### Task:
Pick every line from the data that holds the word "will".

Saved data entries:
######
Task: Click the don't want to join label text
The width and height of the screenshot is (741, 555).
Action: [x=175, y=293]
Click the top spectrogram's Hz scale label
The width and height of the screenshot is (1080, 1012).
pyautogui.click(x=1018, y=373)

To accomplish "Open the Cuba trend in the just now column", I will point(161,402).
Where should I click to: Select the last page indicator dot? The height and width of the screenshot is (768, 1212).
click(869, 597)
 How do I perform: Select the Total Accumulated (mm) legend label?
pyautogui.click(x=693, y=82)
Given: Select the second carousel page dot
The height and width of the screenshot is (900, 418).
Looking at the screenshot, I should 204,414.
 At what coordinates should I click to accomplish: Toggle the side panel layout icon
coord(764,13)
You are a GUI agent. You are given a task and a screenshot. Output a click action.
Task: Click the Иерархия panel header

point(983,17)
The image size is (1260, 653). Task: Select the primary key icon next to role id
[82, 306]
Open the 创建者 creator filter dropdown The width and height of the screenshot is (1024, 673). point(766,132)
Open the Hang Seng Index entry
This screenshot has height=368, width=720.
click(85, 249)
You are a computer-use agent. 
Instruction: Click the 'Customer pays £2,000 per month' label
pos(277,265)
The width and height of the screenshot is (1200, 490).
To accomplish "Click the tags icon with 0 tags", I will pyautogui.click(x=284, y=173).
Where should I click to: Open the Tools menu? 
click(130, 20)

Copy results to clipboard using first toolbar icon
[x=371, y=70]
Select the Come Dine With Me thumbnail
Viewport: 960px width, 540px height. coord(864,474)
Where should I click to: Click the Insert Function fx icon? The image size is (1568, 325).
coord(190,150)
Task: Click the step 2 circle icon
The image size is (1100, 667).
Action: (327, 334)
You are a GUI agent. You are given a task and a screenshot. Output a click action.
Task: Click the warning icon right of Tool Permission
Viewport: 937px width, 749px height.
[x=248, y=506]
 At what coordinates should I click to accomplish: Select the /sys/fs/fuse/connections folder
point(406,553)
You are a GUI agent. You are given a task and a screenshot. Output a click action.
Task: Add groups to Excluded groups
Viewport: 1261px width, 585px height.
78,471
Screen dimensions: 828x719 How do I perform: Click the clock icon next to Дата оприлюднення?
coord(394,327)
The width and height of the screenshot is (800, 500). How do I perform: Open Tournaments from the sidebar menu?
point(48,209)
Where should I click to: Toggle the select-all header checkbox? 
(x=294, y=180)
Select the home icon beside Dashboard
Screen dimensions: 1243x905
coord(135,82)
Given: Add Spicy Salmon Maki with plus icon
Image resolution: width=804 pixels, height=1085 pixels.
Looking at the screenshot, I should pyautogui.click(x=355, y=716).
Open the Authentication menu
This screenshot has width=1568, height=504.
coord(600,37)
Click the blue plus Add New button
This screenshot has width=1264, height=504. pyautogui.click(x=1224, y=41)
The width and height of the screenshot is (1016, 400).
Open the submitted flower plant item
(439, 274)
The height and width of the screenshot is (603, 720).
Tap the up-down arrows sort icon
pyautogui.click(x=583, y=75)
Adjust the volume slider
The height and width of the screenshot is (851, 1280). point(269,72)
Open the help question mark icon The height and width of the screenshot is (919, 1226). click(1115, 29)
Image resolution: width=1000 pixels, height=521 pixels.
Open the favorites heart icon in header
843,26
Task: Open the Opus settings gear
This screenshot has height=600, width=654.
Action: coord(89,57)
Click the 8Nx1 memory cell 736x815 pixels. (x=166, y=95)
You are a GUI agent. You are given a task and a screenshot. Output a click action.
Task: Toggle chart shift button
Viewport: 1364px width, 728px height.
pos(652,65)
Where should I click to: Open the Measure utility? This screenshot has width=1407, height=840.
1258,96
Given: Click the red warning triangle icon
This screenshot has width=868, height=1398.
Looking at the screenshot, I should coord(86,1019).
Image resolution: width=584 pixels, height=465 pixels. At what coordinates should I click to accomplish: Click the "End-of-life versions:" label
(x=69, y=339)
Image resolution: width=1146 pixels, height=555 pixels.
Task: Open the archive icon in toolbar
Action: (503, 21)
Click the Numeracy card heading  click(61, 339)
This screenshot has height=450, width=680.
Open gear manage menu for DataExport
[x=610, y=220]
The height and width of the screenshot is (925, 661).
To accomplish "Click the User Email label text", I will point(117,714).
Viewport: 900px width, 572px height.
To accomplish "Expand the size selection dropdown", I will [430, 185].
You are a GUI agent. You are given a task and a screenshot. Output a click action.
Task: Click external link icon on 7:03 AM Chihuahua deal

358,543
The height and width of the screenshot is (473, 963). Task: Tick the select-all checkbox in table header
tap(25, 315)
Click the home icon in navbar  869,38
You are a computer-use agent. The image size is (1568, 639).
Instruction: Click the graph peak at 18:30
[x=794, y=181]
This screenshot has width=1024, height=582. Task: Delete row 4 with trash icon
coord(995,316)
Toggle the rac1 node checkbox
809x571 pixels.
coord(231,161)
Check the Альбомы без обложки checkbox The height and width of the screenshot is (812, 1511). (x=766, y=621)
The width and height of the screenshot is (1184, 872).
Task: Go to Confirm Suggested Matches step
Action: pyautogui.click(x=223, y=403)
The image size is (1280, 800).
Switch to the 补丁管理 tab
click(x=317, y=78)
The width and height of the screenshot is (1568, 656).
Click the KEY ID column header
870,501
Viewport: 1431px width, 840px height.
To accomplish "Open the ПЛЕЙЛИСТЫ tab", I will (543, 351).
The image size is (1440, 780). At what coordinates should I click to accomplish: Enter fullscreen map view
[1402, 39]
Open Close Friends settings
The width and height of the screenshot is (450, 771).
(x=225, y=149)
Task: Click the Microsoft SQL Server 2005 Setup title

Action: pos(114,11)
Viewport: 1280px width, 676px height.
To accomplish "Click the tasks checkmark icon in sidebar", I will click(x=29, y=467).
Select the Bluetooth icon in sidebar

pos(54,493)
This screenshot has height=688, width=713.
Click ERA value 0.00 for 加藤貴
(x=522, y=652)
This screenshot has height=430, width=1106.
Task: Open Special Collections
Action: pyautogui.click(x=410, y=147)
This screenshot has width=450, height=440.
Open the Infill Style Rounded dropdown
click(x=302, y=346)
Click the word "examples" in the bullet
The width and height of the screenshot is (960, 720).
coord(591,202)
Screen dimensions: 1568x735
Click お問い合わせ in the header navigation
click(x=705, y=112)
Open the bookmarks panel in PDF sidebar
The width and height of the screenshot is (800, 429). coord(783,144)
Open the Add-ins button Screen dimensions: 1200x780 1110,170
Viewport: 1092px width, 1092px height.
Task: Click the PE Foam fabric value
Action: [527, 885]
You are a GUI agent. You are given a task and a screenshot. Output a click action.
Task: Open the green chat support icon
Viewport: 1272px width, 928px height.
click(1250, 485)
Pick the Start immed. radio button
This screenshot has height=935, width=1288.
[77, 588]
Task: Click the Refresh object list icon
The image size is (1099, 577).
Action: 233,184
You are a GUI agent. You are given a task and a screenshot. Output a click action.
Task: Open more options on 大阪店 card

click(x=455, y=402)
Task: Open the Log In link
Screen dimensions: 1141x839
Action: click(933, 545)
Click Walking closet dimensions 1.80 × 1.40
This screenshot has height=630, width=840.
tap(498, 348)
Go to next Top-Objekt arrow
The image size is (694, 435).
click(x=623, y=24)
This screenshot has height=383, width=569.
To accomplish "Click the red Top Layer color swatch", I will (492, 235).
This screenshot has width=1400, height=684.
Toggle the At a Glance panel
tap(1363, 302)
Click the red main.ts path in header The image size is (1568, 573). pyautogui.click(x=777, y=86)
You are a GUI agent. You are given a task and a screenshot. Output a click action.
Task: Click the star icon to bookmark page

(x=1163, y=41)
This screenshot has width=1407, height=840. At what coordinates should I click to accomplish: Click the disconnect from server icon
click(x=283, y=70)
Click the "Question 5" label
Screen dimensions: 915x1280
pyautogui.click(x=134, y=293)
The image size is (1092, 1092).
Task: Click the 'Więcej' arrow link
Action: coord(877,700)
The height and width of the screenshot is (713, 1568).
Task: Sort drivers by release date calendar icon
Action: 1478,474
######
### Answer section:
To accomplish "Open the Cuba trend in the just now column", I will point(161,402).
To accomplish "Click the tags icon with 0 tags", I will pyautogui.click(x=284, y=173).
To accomplish "Click the User Email label text", I will point(117,714).
To accomplish "Expand the size selection dropdown", I will [430, 185].
To accomplish "Open the ПЛЕЙЛИСТЫ tab", I will (543, 351).
To accomplish "Click the tasks checkmark icon in sidebar", I will click(x=29, y=467).
To accomplish "Click the red Top Layer color swatch", I will (492, 235).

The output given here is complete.